> THE PROBLEM
Please output the records below in full, exactly as given, but without the images.

> EXTRACTED INFORMATION
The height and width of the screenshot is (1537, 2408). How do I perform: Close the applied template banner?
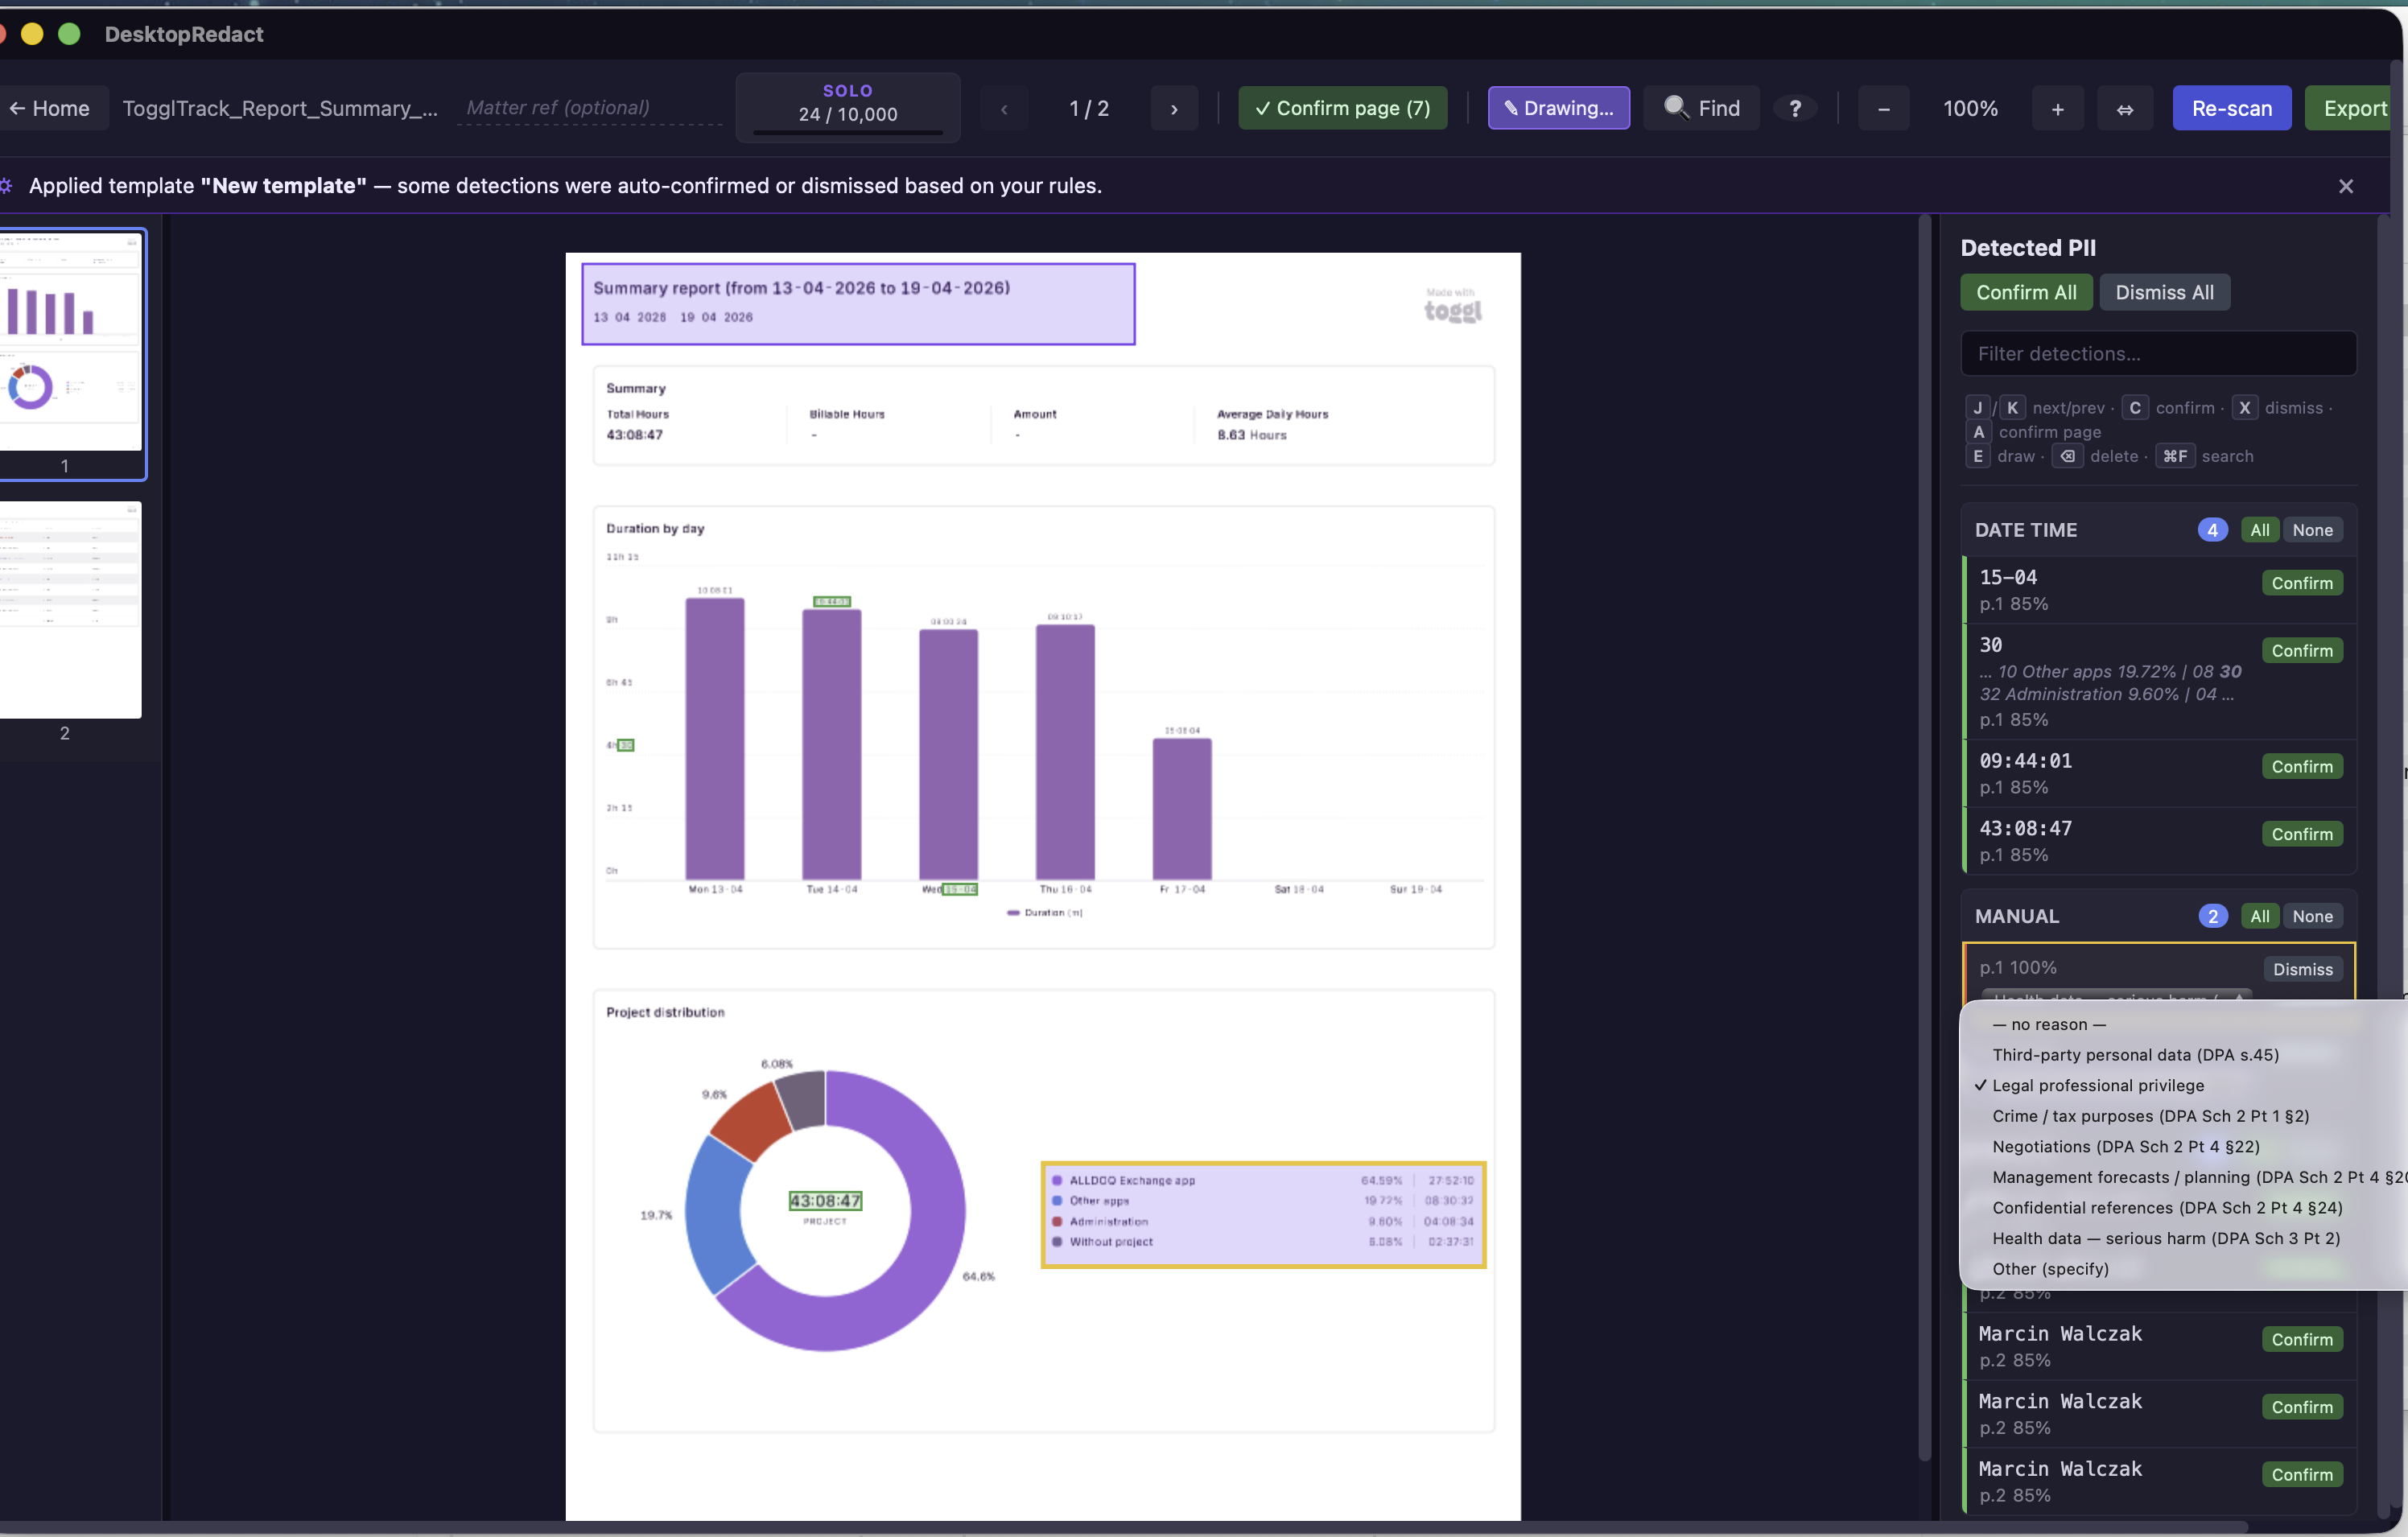(2345, 186)
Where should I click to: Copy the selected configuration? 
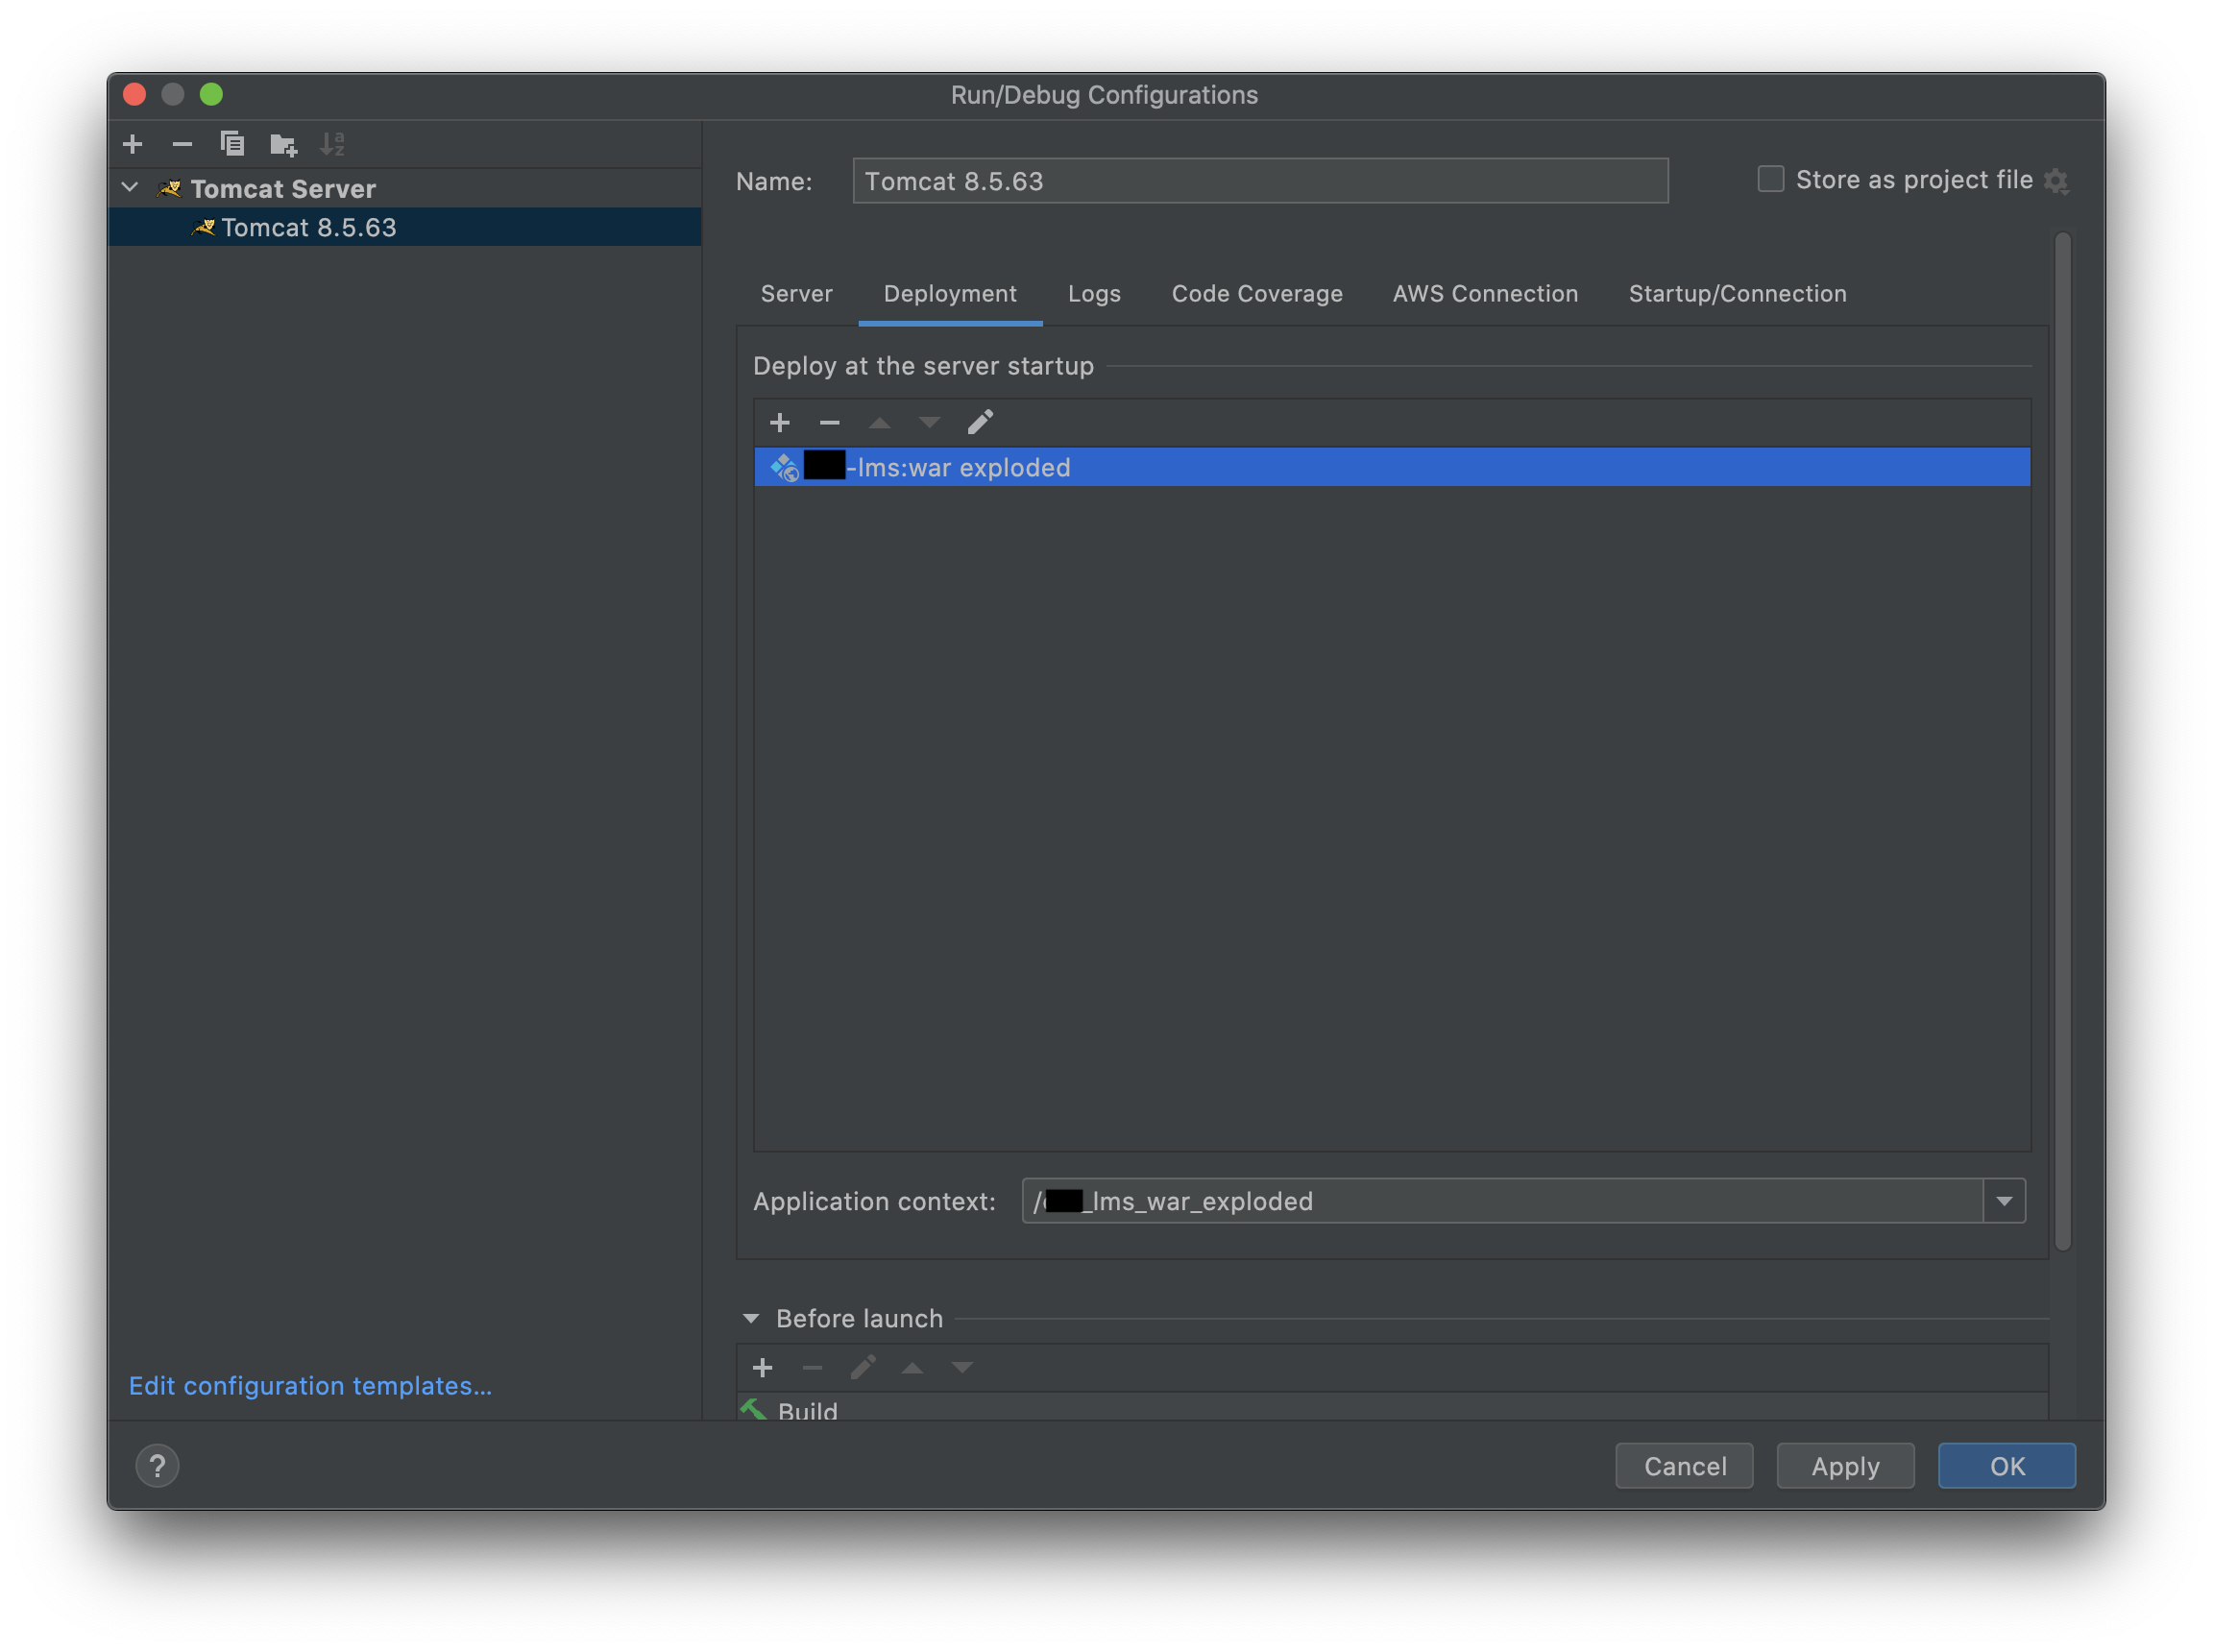click(232, 144)
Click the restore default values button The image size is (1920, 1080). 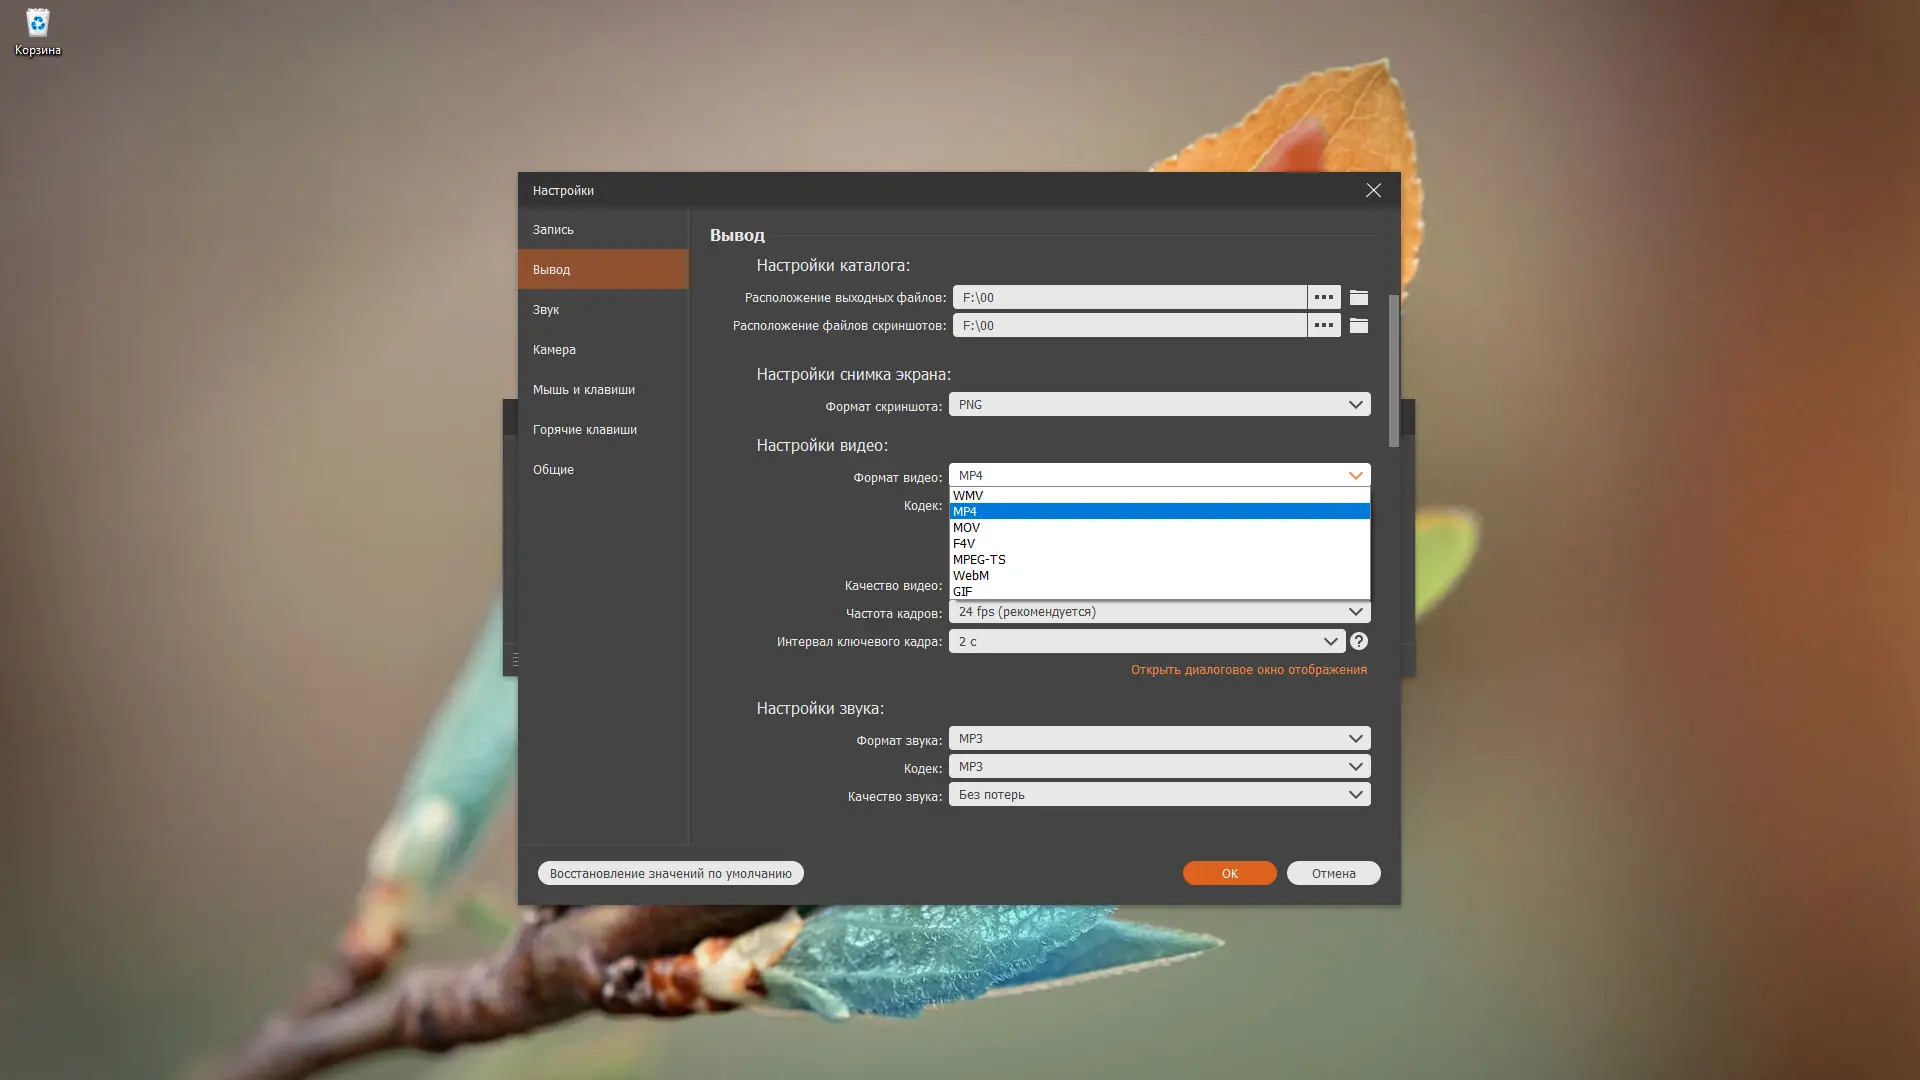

> SOLUTION TO THIS PROBLEM
The height and width of the screenshot is (1537, 2408). How do I perform: Close the applied template banner?
(2345, 186)
Where should I click to: Copy the selected configuration? 
click(232, 144)
Click the restore default values button The image size is (1920, 1080). 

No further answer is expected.